Data for the task: Begin
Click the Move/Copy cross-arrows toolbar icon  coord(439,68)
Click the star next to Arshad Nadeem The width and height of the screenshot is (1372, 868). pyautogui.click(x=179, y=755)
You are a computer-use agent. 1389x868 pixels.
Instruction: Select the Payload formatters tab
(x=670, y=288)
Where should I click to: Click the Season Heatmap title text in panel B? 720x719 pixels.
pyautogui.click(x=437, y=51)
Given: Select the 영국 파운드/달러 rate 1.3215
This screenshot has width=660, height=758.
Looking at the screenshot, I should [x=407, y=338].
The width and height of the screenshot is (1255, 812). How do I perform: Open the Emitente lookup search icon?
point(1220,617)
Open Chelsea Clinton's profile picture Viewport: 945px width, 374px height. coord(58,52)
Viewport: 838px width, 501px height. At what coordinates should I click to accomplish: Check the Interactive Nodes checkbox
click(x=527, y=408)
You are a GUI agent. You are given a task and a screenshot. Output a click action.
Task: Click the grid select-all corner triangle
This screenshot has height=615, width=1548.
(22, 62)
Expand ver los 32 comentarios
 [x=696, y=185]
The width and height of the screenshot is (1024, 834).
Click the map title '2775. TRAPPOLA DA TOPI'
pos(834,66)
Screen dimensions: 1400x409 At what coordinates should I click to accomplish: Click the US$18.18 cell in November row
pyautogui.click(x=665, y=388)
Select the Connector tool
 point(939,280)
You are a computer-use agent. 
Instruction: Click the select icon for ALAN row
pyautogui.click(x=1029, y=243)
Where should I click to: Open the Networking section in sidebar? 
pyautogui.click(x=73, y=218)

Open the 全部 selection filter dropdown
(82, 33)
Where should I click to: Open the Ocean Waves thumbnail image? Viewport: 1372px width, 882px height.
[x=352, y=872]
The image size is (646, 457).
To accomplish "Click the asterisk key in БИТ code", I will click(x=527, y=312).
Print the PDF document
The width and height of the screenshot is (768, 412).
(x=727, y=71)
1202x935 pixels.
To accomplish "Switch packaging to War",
Data for the task: End
> **Task directions**: Return, word for word, each line from the one that contains "Screen dimensions: 1400x409" through the end of the listing above.

> **Exercise answer**:
Screen dimensions: 1400x409 At what coordinates should I click to accomplish: Click the US$18.18 cell in November row
pyautogui.click(x=665, y=388)
Select the Connector tool
 point(939,280)
You are a computer-use agent. 
Instruction: Click the select icon for ALAN row
pyautogui.click(x=1029, y=243)
Where should I click to: Open the Networking section in sidebar? 
pyautogui.click(x=73, y=218)

Open the 全部 selection filter dropdown
(82, 33)
Where should I click to: Open the Ocean Waves thumbnail image? Viewport: 1372px width, 882px height.
[x=352, y=872]
The image size is (646, 457).
To accomplish "Click the asterisk key in БИТ code", I will click(x=527, y=312).
Print the PDF document
The width and height of the screenshot is (768, 412).
(x=727, y=71)
1202x935 pixels.
To accomplish "Switch packaging to War",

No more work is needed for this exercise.